SELECTED EXCERPT -
1. For the biases of parameter estimators, our 2SIV and MLE estimators have very small biases in all
cases. For conventional IV and SAR estimators, the higher the degree of endogeneity is, i.e., the larger
the correlation coefficient ρ is, the larger the bias of estimator is. The biases for estimators of the
spatial correlation λ are, in general, much higher than those for β. λ from IV and SAR suffers severe
downward bias when ρ = 0.5 or 0.8, in some cases with bias exceeding 100%. The conventional IV
performs much worse than the conventional SAR.
2. For the variances of parameter estimators, we provide both the empirical standard deviation based
on 1000 replications and the mean of estimated standard error based on the asymptotic variance-
covariance matrix. From Tables 1-6, we can see that these two values are very close in all cases.
Comparing variances of estimators from different estimation methods, we can see that IV is close to
2SIV and SAR is close to MLE. It seems that estimators based on the likelihood estimation method
have smaller variances than those based on the IV methods.

(Items from a data source)
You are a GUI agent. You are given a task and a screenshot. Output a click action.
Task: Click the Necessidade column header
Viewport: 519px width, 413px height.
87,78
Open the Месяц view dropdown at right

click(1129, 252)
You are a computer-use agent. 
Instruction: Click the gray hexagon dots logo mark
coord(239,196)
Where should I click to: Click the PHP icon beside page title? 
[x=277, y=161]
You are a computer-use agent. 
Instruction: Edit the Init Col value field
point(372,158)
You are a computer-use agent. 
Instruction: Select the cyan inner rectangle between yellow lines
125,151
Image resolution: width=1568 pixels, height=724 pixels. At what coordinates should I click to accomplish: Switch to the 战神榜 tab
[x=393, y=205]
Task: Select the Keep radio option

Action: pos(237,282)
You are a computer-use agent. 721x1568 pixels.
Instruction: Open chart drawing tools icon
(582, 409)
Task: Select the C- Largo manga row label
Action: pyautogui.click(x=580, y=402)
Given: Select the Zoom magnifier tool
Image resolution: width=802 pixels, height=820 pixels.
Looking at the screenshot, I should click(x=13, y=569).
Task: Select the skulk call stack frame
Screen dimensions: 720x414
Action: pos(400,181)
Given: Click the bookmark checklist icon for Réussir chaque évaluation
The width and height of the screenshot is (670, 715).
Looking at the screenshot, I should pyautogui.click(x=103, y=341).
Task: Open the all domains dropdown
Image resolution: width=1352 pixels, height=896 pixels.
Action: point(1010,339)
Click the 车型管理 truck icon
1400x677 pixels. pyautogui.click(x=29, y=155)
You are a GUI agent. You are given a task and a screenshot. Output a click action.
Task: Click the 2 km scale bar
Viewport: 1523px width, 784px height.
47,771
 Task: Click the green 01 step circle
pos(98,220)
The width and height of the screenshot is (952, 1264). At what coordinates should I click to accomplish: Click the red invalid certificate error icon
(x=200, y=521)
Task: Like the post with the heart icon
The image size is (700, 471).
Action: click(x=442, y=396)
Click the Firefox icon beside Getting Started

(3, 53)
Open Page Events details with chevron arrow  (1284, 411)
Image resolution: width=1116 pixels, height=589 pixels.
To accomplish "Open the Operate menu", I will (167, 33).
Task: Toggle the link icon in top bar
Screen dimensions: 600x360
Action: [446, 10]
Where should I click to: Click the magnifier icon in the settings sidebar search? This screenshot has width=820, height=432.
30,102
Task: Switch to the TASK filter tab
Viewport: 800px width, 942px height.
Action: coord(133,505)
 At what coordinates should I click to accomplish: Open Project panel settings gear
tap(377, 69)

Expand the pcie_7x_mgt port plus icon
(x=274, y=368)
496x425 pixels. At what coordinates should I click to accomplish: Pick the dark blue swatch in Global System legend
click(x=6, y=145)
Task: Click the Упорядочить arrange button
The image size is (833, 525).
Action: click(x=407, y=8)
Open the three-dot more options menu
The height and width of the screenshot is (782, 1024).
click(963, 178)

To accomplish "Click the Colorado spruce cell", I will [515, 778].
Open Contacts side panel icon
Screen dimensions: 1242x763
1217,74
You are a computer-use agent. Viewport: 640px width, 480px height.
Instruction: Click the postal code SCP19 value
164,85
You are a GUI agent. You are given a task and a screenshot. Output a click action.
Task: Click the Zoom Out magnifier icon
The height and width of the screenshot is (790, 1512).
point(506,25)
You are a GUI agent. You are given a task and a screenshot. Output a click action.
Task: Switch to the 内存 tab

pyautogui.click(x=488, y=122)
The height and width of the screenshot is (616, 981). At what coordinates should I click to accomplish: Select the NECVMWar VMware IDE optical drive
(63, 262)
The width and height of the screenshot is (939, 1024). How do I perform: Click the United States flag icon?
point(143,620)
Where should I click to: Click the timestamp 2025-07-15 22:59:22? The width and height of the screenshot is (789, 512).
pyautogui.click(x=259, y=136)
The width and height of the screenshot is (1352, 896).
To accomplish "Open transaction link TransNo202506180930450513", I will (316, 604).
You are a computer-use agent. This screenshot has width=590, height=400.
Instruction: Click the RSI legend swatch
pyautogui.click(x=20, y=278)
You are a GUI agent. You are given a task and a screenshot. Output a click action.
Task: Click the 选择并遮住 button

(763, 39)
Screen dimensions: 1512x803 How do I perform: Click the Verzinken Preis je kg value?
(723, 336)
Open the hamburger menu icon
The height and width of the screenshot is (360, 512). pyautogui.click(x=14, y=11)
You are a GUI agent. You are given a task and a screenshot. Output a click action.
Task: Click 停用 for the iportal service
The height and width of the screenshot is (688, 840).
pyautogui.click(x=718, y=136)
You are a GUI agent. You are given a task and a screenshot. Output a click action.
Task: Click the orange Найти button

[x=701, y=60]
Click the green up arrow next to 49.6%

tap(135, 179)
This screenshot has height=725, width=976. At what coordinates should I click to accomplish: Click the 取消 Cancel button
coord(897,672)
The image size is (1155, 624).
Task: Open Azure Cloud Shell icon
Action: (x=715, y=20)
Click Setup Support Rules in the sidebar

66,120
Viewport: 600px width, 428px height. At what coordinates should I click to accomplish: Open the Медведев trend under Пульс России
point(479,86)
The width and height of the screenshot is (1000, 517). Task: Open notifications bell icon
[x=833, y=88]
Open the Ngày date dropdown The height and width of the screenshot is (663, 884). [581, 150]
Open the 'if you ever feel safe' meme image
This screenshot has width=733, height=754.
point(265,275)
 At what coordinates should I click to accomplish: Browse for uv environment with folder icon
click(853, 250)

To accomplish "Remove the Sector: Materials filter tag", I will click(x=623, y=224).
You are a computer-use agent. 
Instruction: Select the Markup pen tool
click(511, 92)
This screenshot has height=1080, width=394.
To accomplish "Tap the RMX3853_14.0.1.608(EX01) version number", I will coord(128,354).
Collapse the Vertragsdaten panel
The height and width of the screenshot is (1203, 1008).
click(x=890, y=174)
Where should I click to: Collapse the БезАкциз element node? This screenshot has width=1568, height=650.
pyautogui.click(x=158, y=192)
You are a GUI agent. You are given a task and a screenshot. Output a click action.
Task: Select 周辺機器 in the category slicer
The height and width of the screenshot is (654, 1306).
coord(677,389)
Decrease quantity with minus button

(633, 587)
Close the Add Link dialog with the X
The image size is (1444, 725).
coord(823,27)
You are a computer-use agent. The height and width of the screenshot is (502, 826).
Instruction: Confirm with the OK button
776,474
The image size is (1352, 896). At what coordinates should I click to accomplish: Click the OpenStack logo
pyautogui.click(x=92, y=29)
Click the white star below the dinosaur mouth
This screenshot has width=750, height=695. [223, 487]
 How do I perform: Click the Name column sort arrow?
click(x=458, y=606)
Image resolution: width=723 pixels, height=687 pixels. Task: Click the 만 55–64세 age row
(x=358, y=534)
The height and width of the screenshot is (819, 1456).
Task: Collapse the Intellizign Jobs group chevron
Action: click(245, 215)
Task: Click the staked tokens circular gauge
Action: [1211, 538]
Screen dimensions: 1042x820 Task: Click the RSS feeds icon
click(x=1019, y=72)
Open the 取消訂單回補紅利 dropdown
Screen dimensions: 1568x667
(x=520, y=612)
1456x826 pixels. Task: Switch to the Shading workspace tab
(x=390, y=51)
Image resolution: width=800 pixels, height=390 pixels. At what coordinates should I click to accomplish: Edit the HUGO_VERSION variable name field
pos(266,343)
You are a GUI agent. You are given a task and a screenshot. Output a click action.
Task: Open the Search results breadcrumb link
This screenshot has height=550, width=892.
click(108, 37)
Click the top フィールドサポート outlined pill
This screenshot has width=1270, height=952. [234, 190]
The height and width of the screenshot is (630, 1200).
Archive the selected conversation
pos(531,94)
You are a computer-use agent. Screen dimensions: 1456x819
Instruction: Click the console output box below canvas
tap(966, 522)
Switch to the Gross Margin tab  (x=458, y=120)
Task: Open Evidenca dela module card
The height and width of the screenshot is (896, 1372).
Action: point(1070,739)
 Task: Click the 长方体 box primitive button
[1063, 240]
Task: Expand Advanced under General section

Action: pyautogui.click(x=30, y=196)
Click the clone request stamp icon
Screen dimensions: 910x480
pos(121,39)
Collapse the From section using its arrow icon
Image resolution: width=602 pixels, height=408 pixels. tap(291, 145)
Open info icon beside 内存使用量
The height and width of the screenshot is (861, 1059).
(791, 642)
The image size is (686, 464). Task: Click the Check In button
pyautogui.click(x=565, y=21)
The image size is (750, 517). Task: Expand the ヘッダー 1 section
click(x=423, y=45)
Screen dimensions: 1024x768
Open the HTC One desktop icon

TASKS TO PERFORM -
1. Answer the following from the passage on estimator simulation results:
(a) Which conventional estimator performs much worse than the other?
(b) On how many replications is the empirical standard deviation based?
(c) Estimators based on which method appear to have smaller variances?
2. Carry on the passage on estimator simulation results, beginning after its final sentence.
The data above were drawn from a separate source.

THE RESPONSES -
1.
(a) The conventional IV estimator.
(b) 1000 replications.
(c) The likelihood estimation method.

2.
3. The biases of IV and SAR estimators vary with the spatial correlation λ. When true λ = 0.2, λ from
the IV and SAR have large biases relative to its true value than when λ = 0.4. It seems that the
conventional methods produce even more severe bias in the situation of weak spatial correlation.
4. Comparing Table 1 to Table 2, Table 3 to Table 4, and Table 5 to Table 6, as sample size increases
while the number of neighbors for each agent grows at a slower rate, the bias and standard error of
estimators decrease.
7 Conclusion
In this paper, we consider the specification and estimation of a cross-sectional SAR model with an endogenous
spatial weight matrix. First, we specify two sets of equations: one is for the SAR outcome, and the other is for
entries of the spatial weight matrix. The source of endogeneity is the correlation between the disturbances in
the SAR outcome equation and the errors in the spatial weight entry equation. Second, under the conditional
moment assumptions on disturbances, we propose three estimation methods: 2SIV, QMLE, and GMM. We
consider two types of spatial weight matrices: one is sparse and another one has its entries decreasing
sufficiently fast as the physical distance increases. By employing the theory of asymptotic inference under
near-epoch dependence, we prove the consistency and asymptotic normality of these three estimators. In
generalized 2SIV, we also provide the optimal choice for IV matrices.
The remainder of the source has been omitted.